Martin Welz

2008-08-05 00:00

The R30 million allegedly paid to President Thabo Mbeki in relation to the

R8-billion German sub-marine contract — as reported in the Sunday Times — can only have been a small part of the commissions or bribes paid to various parties in relation to that contract. Consider this: British investigators have estimated that arms giant BAE

Systems’s representatives in South Africa, Richard Charter (who died not long thereafter while canoeing on the Orange River) and Basil Hersov (who can’t remember to whom he distributed the money to) were involved in laundering an estimated R1,8 billion in “commission” within weeks of the aircraft deals being signed in 1999.

And what of the strange changes in the Corvette bids — and the French connection involving Mbeki’s visits to and from the directors of Thompsons, later Thales, now Thint — the ones he had forgotten about.

A few things emerge from all of this. Firstly, the African National Congress (ANC) has a problem: the vast majority of its supporters cannot afford food, let alone fund a political party. So to fund its infrastructure and campaigns, the party must look to funders it would rather not identify who demand their pound of flesh in profit or policy changes.

That way we end up paying R50 billion plus for inappropriate defence equipment to provide the party with perhaps half a billion in funding. (Assuming the other half billion plus went to the suits.)

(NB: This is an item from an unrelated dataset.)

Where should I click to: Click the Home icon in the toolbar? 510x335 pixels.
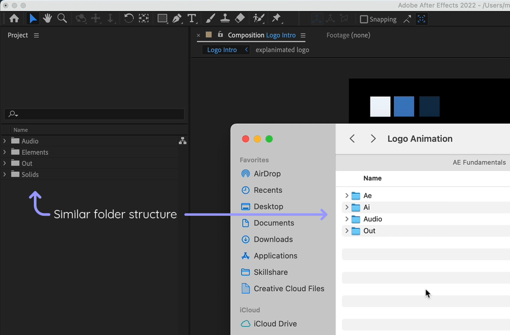pyautogui.click(x=14, y=18)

Surely there are more rational — and less corrupting —ways of funding the democratic process?

Then there’s the prosecution of Jacob Zuma: in the light of the latest developments, it does look increasingly like a red herring that has been used to distract the media and the public from the bigger, unhappy picture. I don’t raise this in defence of Zuma. It’s natural for politicians to use any dirt that comes to hand against their competitors. It’s also the way democracy gets to benefit; when thieves fall out the truth will out.

But there is potential for even greater benefit. The National Prosecuting Authority (NPA) should offer Mbeki and Zuma indemnity from prosecution — in return for their evidence to prosecute the corrupters and achieve cancellation of those corruptly concluded deals. Both men could redeem themselves with one stroke and still go down in history as fallible men who did great things for their country.

Quotes to remember …

“You cannot survive without bribing an official in South Africa.” — Essop Pahad, minister in charge of the president’s office.

“Sitting in government there are sophisticated thieves continually seeking ways to misdirect public resources away from the people to themselves.” — President Thabo Mbeki.